The realty investment market in Asia is growing in more ways than one. While core markets such as Hong Kong, Singapore, Japan and China continue to hold strong, even in tough years for the realty segment, there are also new markets emerging, in countries such as Cambodia, Vietnam and the Philippines, catering to buyers across budgets.
“Asia is a dynamic market for both commercial and residential real-estate,” says Somil Agrawal, a senior director at realty consultancy Cushman & Wakefield India. “Across the region, changing demographics, rapid urbanisation and growing economies are making the region an attractive destination for real-estate investment. Rapid improvements in infrastructure promise to boost these markets further.”
While core markets in developed economies such as Singapore, China and Japan have a timeless appeal, Agrawal adds, new markets are attracting mid-segment buyers with their relatively low entry points and promise of short- and long-term gains.

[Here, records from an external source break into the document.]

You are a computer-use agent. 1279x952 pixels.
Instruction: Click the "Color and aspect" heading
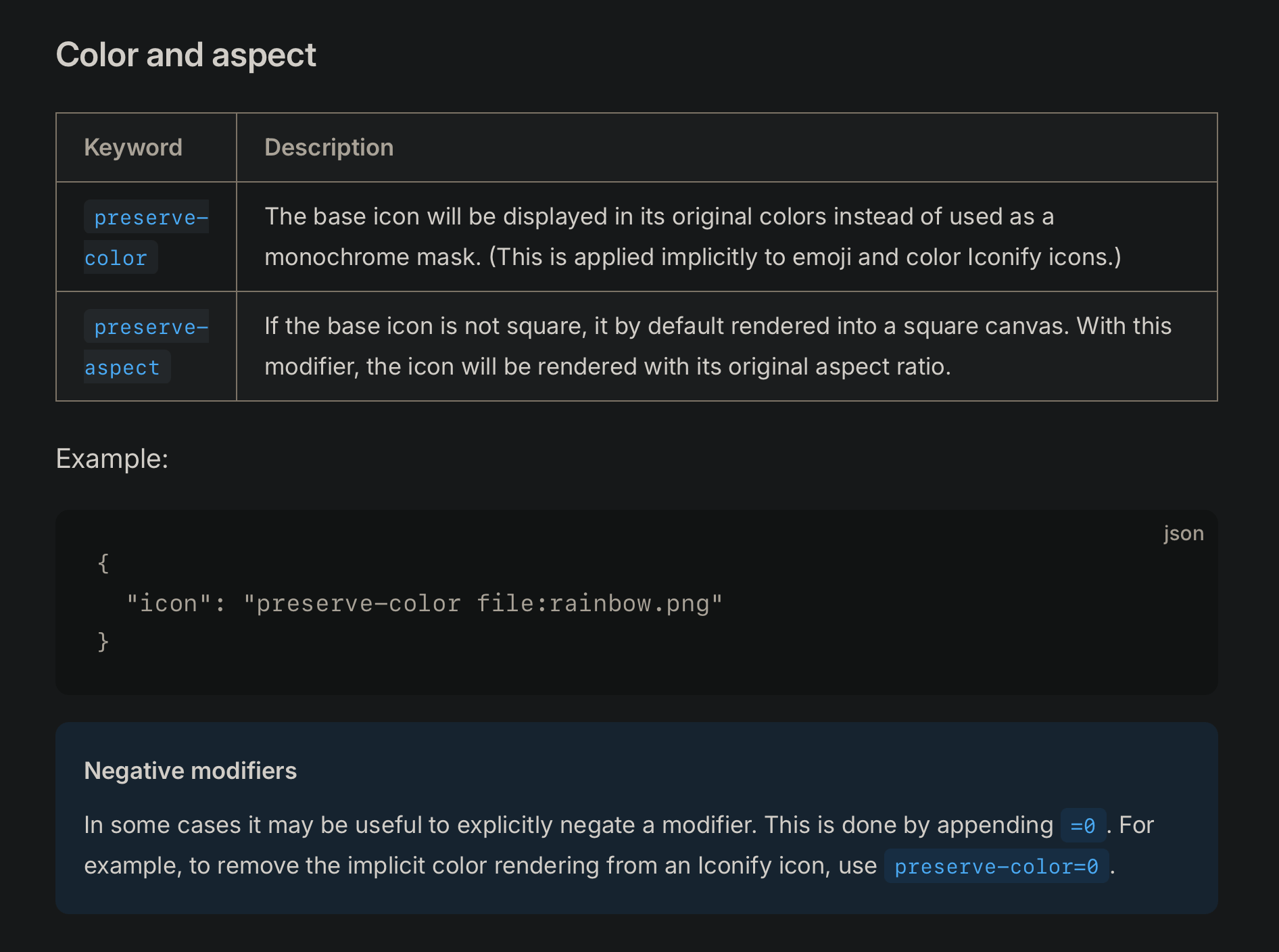[x=186, y=55]
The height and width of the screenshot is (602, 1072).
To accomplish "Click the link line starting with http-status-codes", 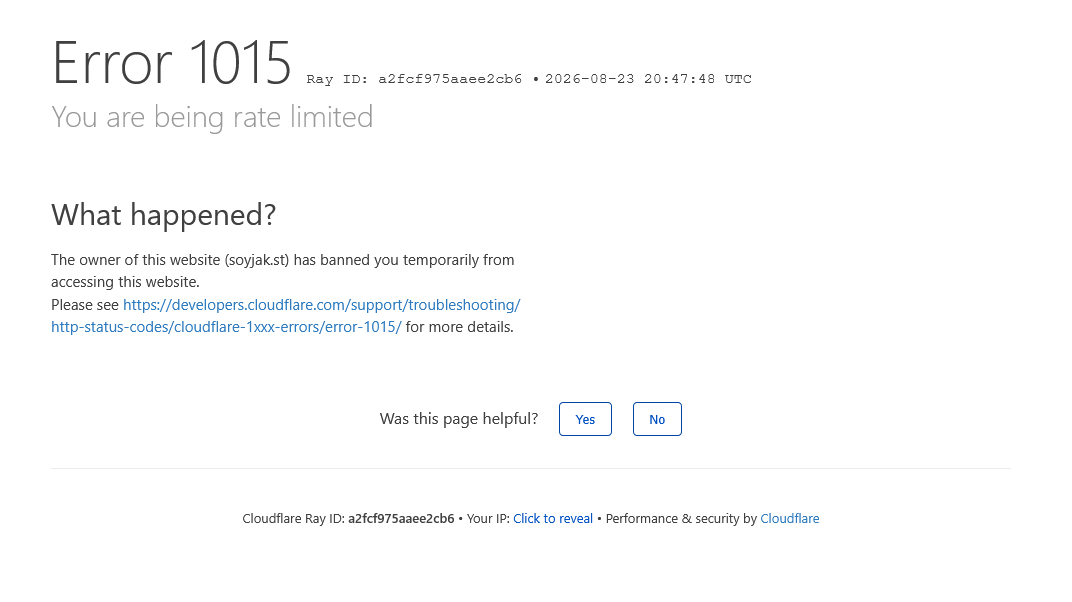I will click(226, 327).
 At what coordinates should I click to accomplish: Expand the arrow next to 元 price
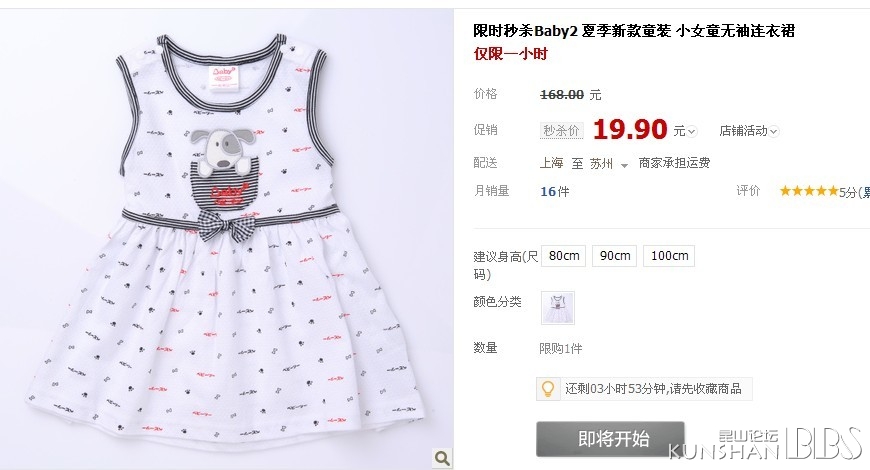click(691, 132)
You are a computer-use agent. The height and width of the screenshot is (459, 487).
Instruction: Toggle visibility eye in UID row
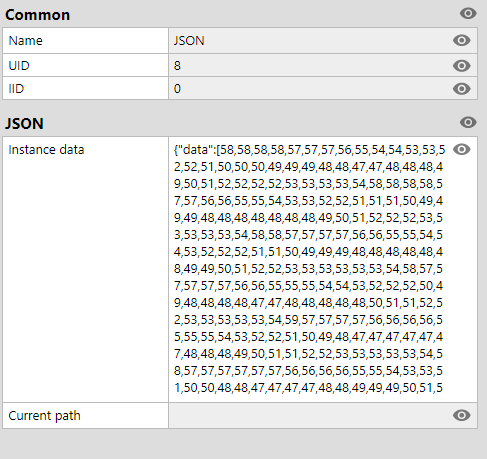(x=462, y=66)
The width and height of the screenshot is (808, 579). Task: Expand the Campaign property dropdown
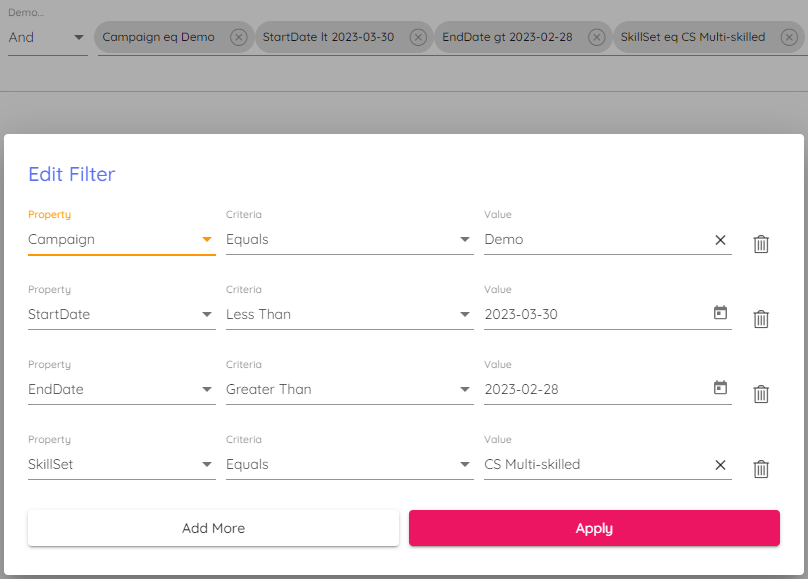coord(121,240)
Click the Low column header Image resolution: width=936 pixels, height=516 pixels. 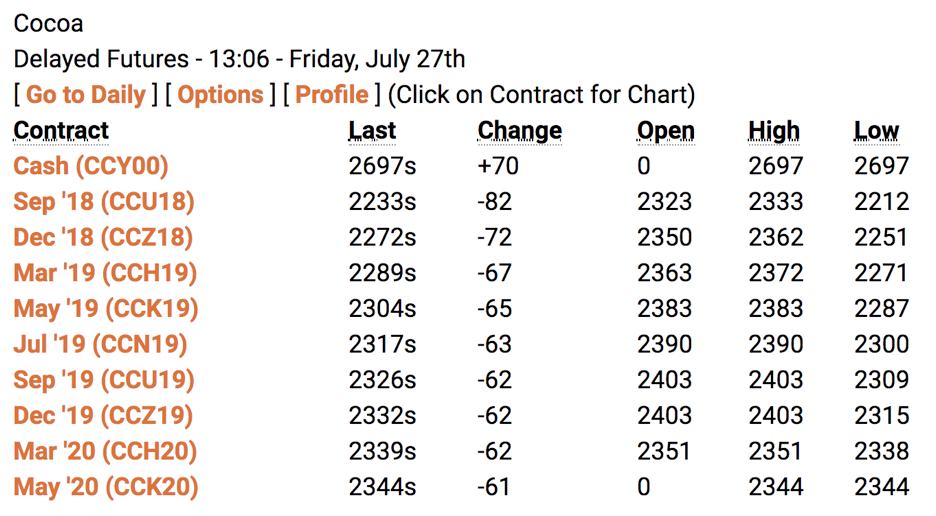pos(876,131)
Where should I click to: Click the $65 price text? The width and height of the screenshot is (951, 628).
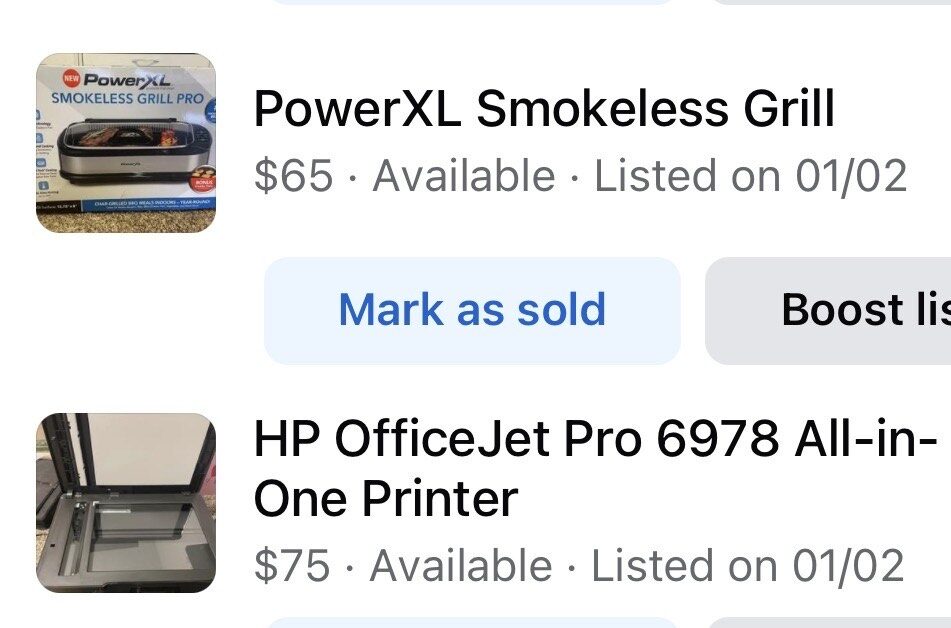pos(293,176)
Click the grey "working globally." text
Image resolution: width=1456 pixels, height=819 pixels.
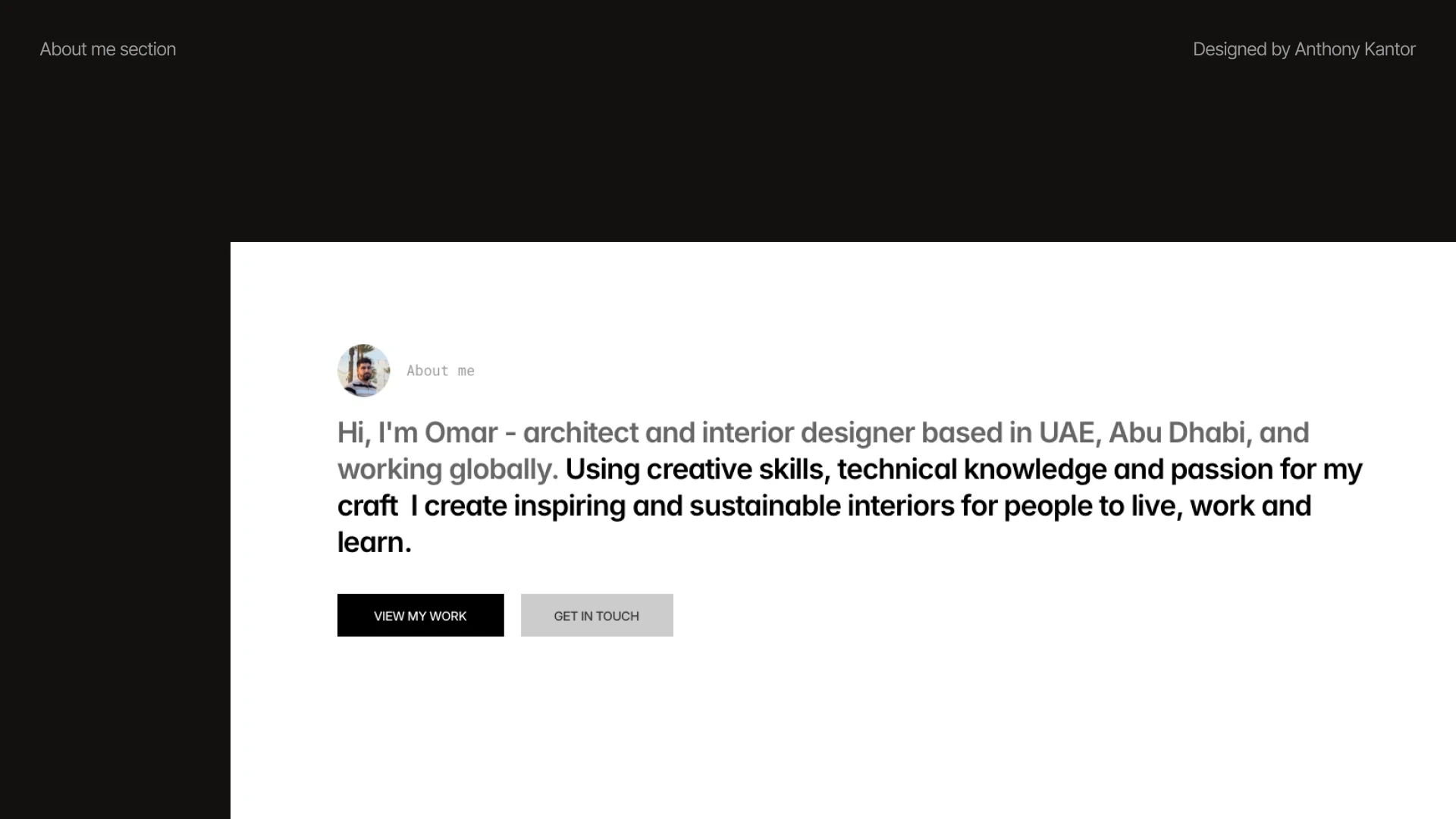(447, 469)
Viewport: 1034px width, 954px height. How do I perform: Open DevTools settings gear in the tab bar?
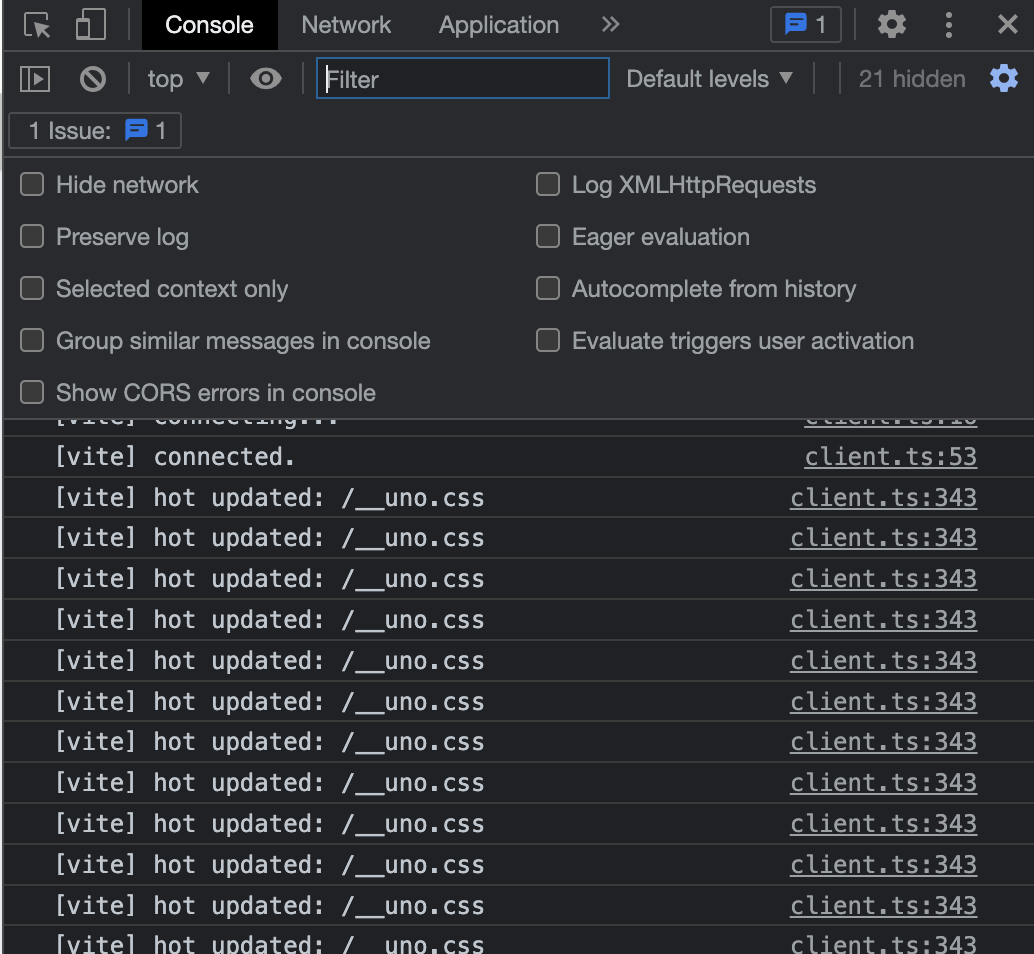[x=891, y=25]
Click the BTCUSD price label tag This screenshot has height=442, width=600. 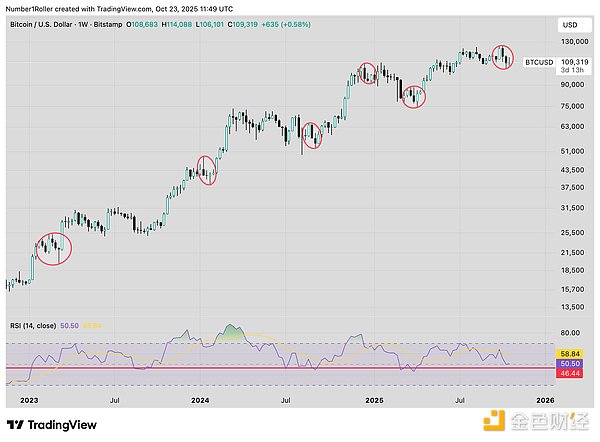(539, 62)

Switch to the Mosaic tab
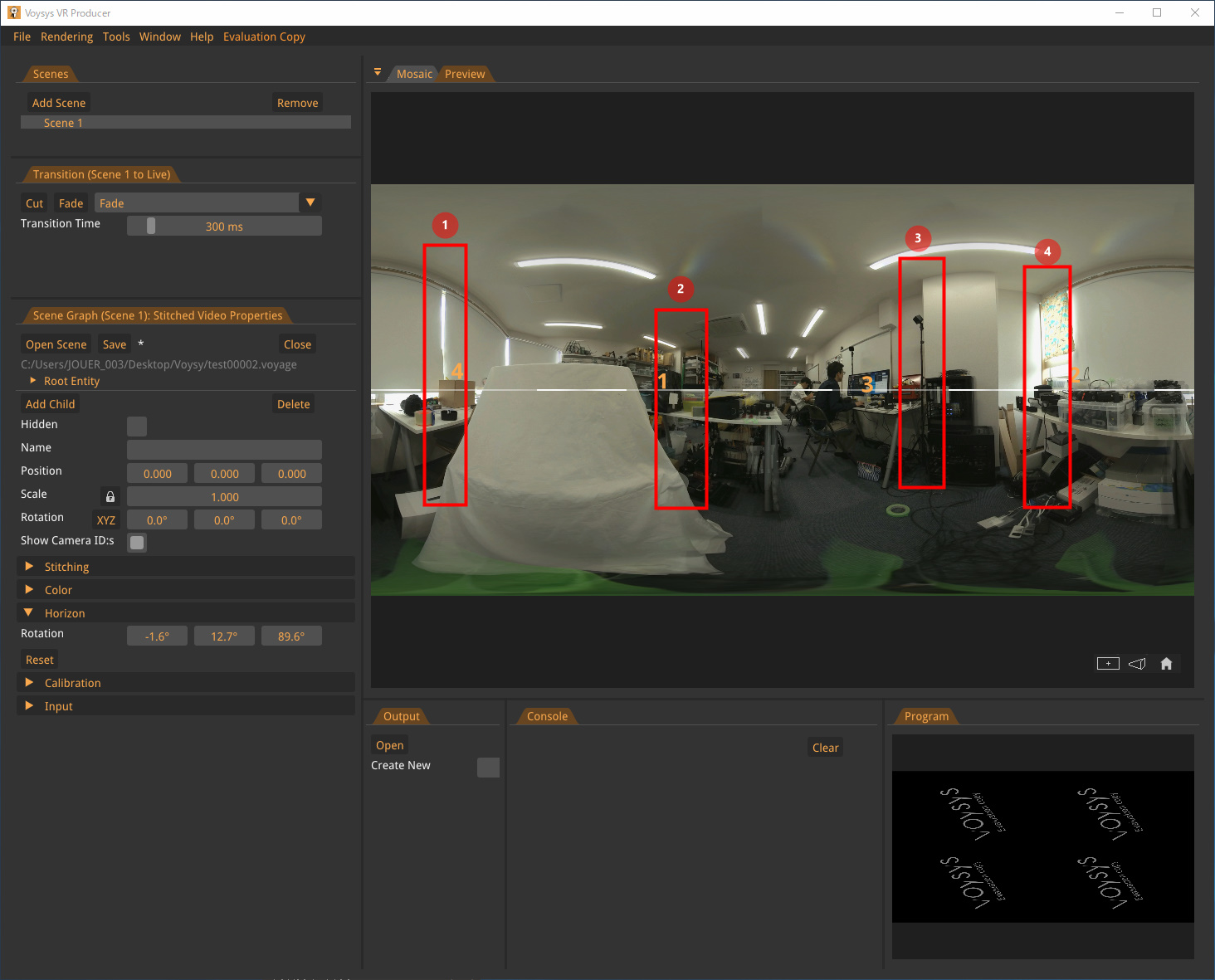414,73
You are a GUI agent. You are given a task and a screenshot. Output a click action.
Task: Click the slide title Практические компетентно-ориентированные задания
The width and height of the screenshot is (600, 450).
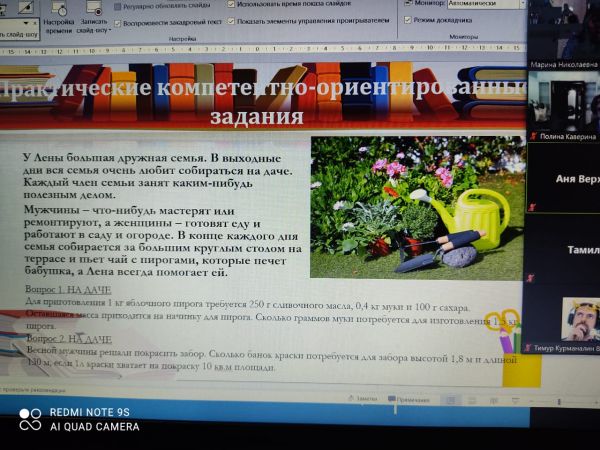[262, 102]
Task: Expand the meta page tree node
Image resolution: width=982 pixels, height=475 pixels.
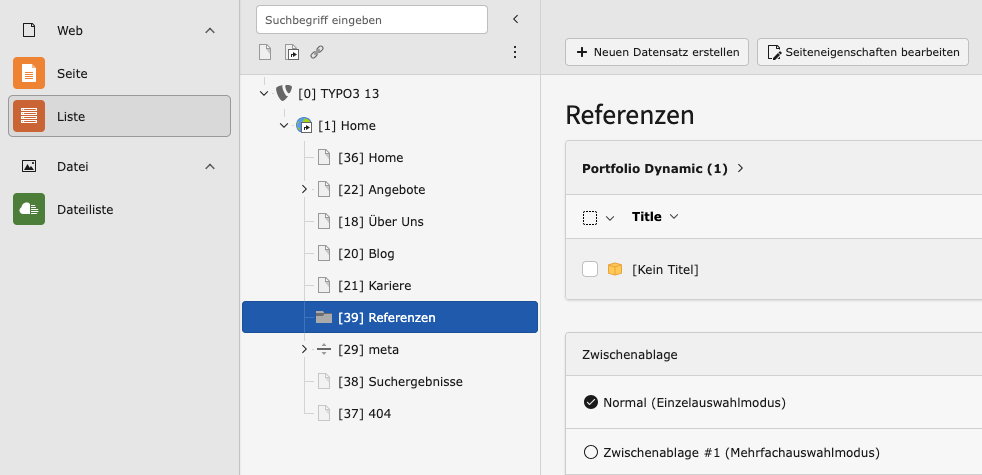Action: pyautogui.click(x=304, y=349)
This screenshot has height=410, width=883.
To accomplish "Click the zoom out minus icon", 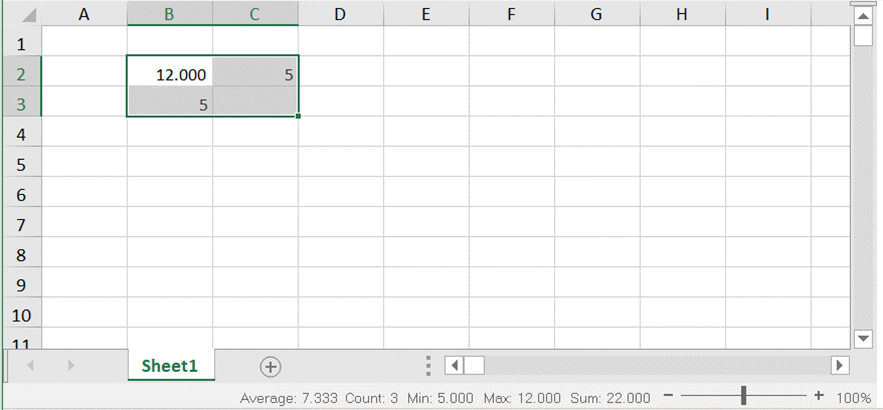I will point(669,396).
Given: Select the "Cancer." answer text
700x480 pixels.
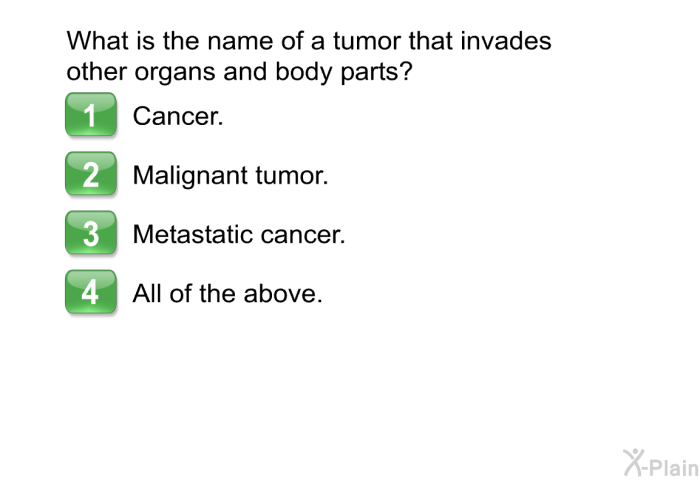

A recent report titled ‘The rise of alternative real-estate in Asia-Pacific’ by realty advisory JLL states that that the region offers alternative sectors such as data centres, student housing and aged-care to invest in. “There is a growing number of options here as a result,” says Rohit Hemnani, head of alternatives for Asia-Pacific at JLL. This is among the factors driving the growth of investment in Asia.
“Tokyo, for instance, is home to 1.5 million undergraduate students but is only now starting to build student housing to global standards,” says Hemnani. “Similarly, there are data centres coming up in Indonesia and senior housing across the region.”
Equally important, prices are relatively low in these emerging markets and appreciation rates, relatively high.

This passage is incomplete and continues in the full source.